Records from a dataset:
=======
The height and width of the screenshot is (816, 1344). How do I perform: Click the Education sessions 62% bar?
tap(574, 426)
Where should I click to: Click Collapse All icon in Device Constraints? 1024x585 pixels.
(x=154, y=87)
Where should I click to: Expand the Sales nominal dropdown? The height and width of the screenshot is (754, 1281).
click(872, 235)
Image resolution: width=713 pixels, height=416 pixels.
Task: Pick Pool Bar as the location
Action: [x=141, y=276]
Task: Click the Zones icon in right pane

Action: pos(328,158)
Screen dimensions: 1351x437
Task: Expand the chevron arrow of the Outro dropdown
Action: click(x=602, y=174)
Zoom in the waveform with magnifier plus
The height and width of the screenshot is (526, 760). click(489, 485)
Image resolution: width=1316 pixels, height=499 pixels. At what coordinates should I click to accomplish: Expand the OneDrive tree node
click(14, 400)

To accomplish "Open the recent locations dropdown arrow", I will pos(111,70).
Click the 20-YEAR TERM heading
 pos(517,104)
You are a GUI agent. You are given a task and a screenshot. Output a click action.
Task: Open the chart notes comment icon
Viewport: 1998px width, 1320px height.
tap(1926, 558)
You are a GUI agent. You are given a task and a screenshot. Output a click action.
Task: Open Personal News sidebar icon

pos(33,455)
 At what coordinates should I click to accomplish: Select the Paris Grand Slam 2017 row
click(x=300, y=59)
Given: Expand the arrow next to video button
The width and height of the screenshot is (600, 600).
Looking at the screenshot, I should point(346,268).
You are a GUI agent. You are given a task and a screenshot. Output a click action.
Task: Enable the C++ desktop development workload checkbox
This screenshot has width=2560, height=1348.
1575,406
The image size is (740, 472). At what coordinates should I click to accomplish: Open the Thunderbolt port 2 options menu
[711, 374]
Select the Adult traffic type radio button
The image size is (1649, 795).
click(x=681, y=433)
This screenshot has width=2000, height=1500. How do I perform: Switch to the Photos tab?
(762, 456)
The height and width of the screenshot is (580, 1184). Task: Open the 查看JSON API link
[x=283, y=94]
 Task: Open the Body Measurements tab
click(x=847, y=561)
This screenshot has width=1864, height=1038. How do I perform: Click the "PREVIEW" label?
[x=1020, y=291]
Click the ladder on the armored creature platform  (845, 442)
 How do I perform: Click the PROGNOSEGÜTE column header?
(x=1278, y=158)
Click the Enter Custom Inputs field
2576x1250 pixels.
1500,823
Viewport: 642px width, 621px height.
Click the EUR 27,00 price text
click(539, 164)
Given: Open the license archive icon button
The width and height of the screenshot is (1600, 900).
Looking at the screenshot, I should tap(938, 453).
=======
EXERCISE DETAILS:
Reproduce each of the records above verbatim, in the same order.

TASK OUTPUT:
The height and width of the screenshot is (816, 1344). How do I perform: Click the Education sessions 62% bar?
tap(574, 426)
Where should I click to: Click Collapse All icon in Device Constraints? 1024x585 pixels.
(x=154, y=87)
Where should I click to: Expand the Sales nominal dropdown? The height and width of the screenshot is (754, 1281).
click(872, 235)
Image resolution: width=713 pixels, height=416 pixels.
Task: Pick Pool Bar as the location
Action: [x=141, y=276]
Task: Click the Zones icon in right pane

Action: pos(328,158)
Screen dimensions: 1351x437
Task: Expand the chevron arrow of the Outro dropdown
Action: click(x=602, y=174)
Zoom in the waveform with magnifier plus
The height and width of the screenshot is (526, 760). click(489, 485)
Image resolution: width=1316 pixels, height=499 pixels. At what coordinates should I click to accomplish: Expand the OneDrive tree node
click(14, 400)

To accomplish "Open the recent locations dropdown arrow", I will pos(111,70).
Click the 20-YEAR TERM heading
 pos(517,104)
You are a GUI agent. You are given a task and a screenshot. Output a click action.
Task: Open the chart notes comment icon
Viewport: 1998px width, 1320px height.
tap(1926, 558)
You are a GUI agent. You are given a task and a screenshot. Output a click action.
Task: Open Personal News sidebar icon

pos(33,455)
 At what coordinates should I click to accomplish: Select the Paris Grand Slam 2017 row
click(x=300, y=59)
Given: Expand the arrow next to video button
The width and height of the screenshot is (600, 600).
Looking at the screenshot, I should point(346,268).
You are a GUI agent. You are given a task and a screenshot. Output a click action.
Task: Enable the C++ desktop development workload checkbox
This screenshot has width=2560, height=1348.
1575,406
The image size is (740, 472). At what coordinates should I click to accomplish: Open the Thunderbolt port 2 options menu
[711, 374]
Select the Adult traffic type radio button
The image size is (1649, 795).
click(x=681, y=433)
This screenshot has width=2000, height=1500. How do I perform: Switch to the Photos tab?
(762, 456)
The height and width of the screenshot is (580, 1184). Task: Open the 查看JSON API link
[x=283, y=94]
 Task: Open the Body Measurements tab
click(x=847, y=561)
This screenshot has width=1864, height=1038. How do I perform: Click the "PREVIEW" label?
[x=1020, y=291]
Click the ladder on the armored creature platform  (845, 442)
 How do I perform: Click the PROGNOSEGÜTE column header?
(x=1278, y=158)
Click the Enter Custom Inputs field
2576x1250 pixels.
1500,823
Viewport: 642px width, 621px height.
Click the EUR 27,00 price text
click(539, 164)
Given: Open the license archive icon button
The width and height of the screenshot is (1600, 900).
Looking at the screenshot, I should tap(938, 453).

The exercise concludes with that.